そして、ネロリの最高峰に留まらず、このフレグランスアッセンブルのビック3にしている。
ラール エ ラ マティエールは、稀少な花々と極上の素材への情熱を、大胆かつ感性豊かに表現したコレクション。
このネロリウートルノワも、素材の素晴らしさもさることながら、ティエリー・ワッサーの才能と情熱がほとばしる一品となっている。
そのティエリー・ワッサーはオレンジブロッサムを賛美している。
「爽やかなオレンジの香気を放つネロリ、ウッディで奥深いプチグレイン、そしてオレンジブロッサム アブソリュート。これらを配合し、オレンジブロッサムが持つあらゆる特徴を表現したかったのです」(公式HPより)
ネロリウートルノワは、オレンジブロッサムに魅せられたティエリー・ワッサーだからこそ成しえた、究極のネロリの輝きを放った香りだと思う。
トップはシトラス・グリーン。
スプレーすると、レモンやグレープフルーツの鋭い印象のシトラスと、ペチグレンの強いグリーンノートが鼻を刺す。少し遅れて、ティを思わせるベルガモットのみずみずしい甘さがうっすらと香る。

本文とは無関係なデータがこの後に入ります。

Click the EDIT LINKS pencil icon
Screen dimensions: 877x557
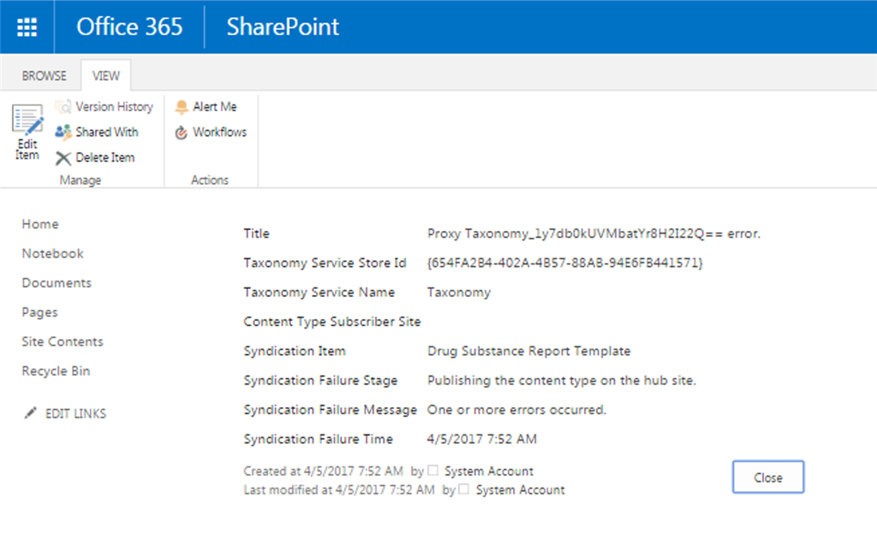pos(31,413)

肌に乗せると、そこにタンジェリンの甘さが増して、キラキラした印象がより強くなるようなオープニング。
ミドルはフローラル・グリーン。
爽やかな甘さのあるシトラスミックスから、一気にネロリのフローラル感が突き抜けてくる。
そのネロリと一緒にペチグレンのグリーンのナチュラル感が重ねると、一瞬、オレンジフラワーのような表情を見せる。
そして、キラキラとしたネロリの輝きのすぐ下から、重厚で柔らかなスモーキーなティーノートが香ってくる。

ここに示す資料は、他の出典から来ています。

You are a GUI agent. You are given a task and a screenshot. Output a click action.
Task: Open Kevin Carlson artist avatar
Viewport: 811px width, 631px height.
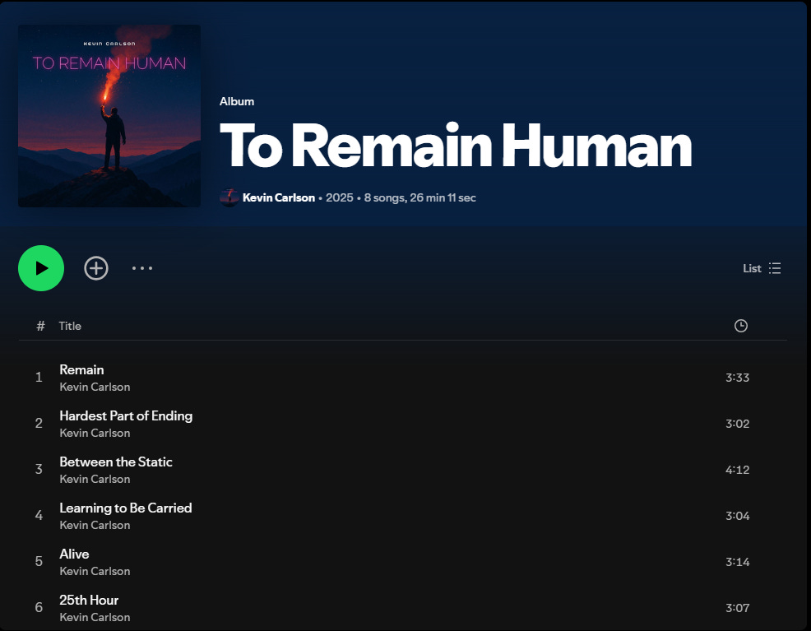click(229, 197)

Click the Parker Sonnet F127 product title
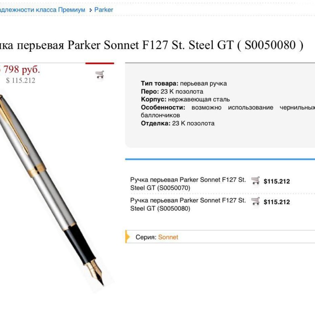151,45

このスモーキーなティーノートが違和感なくネロリと調和しているのは、ペチグレンの役割が大きい。ティーのような湿り気のあるペチグレンが、ネロリとティーの中間に立つことで、ネロリティという香りが完成されているように感じる。ティーがネロリの輝きを引き立たせ、オレンジフラワーに深みを与えるような、とても存在感のある香りに導いている。
ベースはバルサミック。
ティーやオレンジフラワーがスモーキー感は減退していくが、ネロリの明るさや酸味はしっかり残っている。このネロリのフローラル感に、今度はミルラの濃厚なスモーキー感や酸味、さらにはベンゾインの深い甘さが重ねっていく。徐々にバニラの甘さが出てくるが、オークモスが香りを引き締めることで、甘さに沈むことなく、ミステリアスな樹脂の深みに、どこかさっぱりとしたアーシーな印象を受ける。最後はビターなバルサミックの甘さをムスクが包み込んだままドライダウンしていく。
ミドルの輝くネロリとティーの香りが3時間弱、ネロリの高音を残しながらティーの深みや甘さを加えた香りは6時間近く持続する。

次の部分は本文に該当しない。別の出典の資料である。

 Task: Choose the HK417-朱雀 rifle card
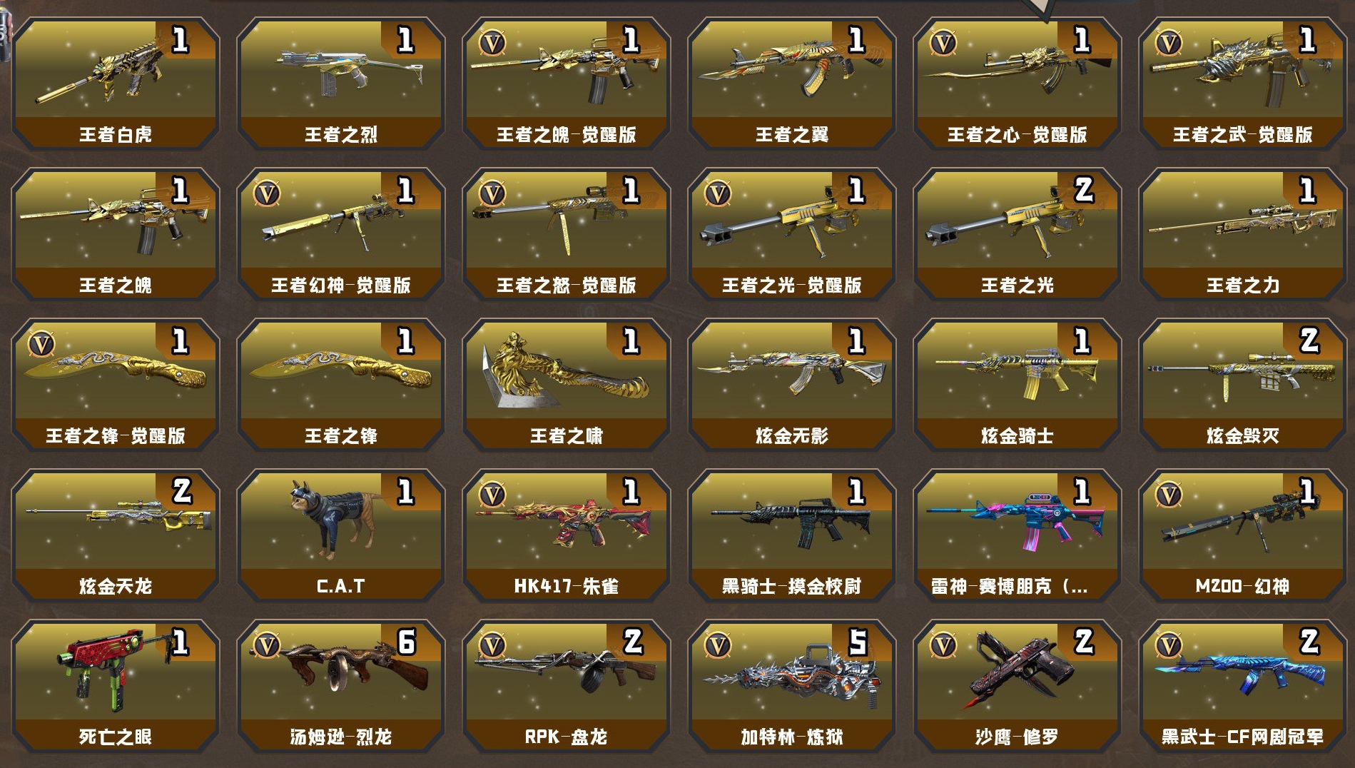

正直、あまり季節を問わない香りだと思う。とはいえ、純粋にネロリの輝きを楽しみたいのであれば春か秋、少しビターなネロリを味わうあれば夏、もう少し甘さが欲しくなる冬は、少量ドゥーブルヴァニーユを合わせると濃厚なネロリバニラの甘さに浸ることができる。
肌になじんだ時のキラキラと輝くネロリの美しさと、スモーキーなティーノートの暗さ。この対比が非常にミステリアスで、魅惑的で、嗅覚を鷲づかみされる。
「華麗なオーラを漂わせる稀少な香りが、心を揺さぶり、感情に語りかけるフレグランス」という説明に偽りはない。
ネロリウートルノワは、感情に語りかけるようなキャラクターを持ちながら、いつでも使うことができる汎用性を持っている。
キャラクターの強い香りの場合、使うシーンが限られるフレグランスが多い。
ビジネスシーンでも使える嗜好性の良さを持ち、他と被らないキャラクター性も持ち、安っぽくない上質感が備わっている香りは、このネロリウートルノワ以外なかなか見つからない。
ネロリウートルノワがラール エ ラ マティエールの最初の1本になったとは必然であり、それ以降まったく飽きることなく、今でも、そしてこれからも使い続けるであろう、最高のフレグランス。